##### Records provided #####

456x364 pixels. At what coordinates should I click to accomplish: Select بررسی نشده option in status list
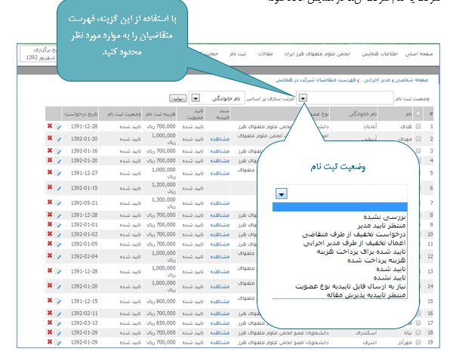pos(385,216)
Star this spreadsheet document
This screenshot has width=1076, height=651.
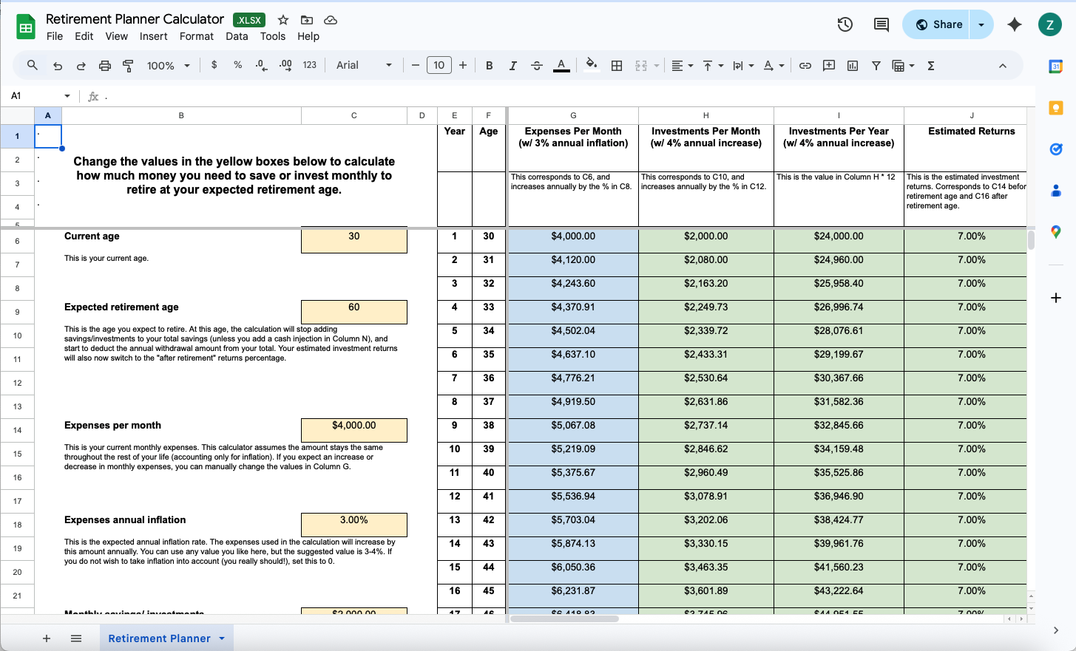point(283,20)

#####

- [Assignment] Please repeat each record above precisely, with the pictures left out.

- [Expected output]
456x364 pixels. At what coordinates should I click to accomplish: Select بررسی نشده option in status list
pos(385,216)
Star this spreadsheet document
This screenshot has width=1076, height=651.
point(283,20)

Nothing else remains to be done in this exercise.